§ **The records**:
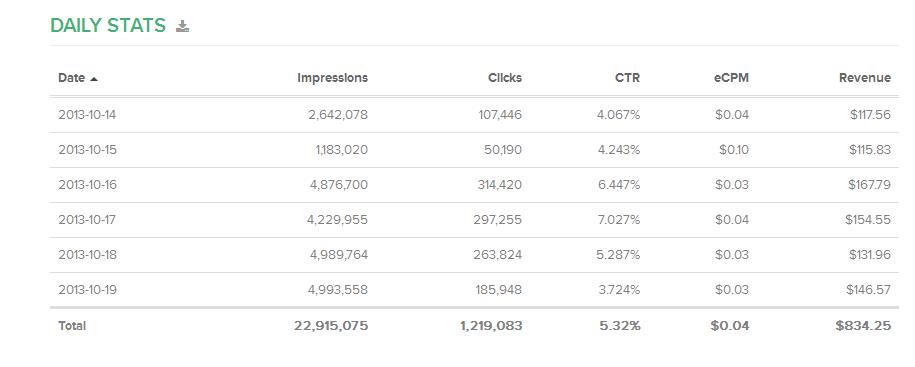915x367 pixels.
Task: Click the 2013-10-16 date entry
Action: tap(88, 185)
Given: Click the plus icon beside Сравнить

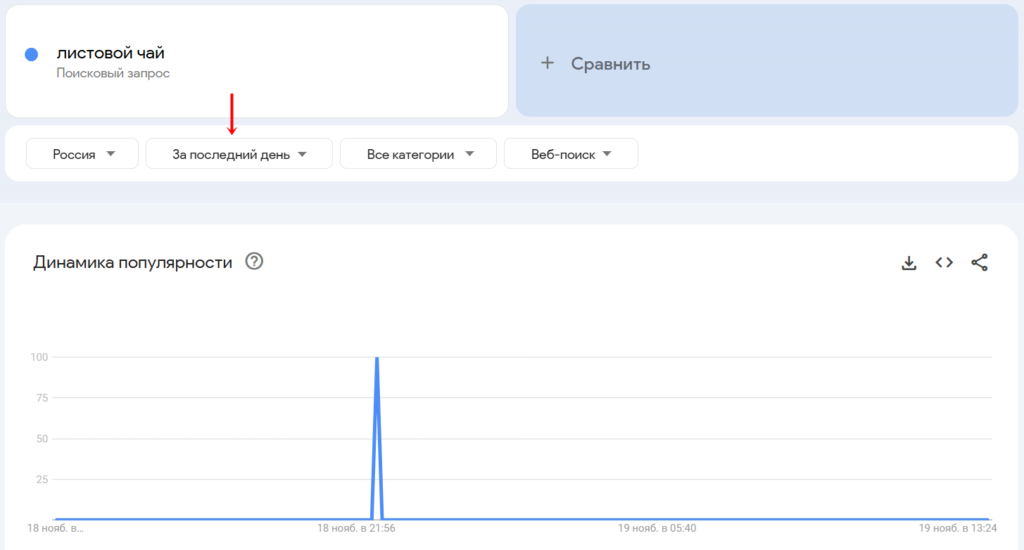Looking at the screenshot, I should point(547,63).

§ **Task brief**: Can you pull out every line of the records above that contains the string "Click", matching its case exactly?

§ **Result of this task**:
Task: Click the 2013-10-16 date entry
Given: Click the plus icon beside Сравнить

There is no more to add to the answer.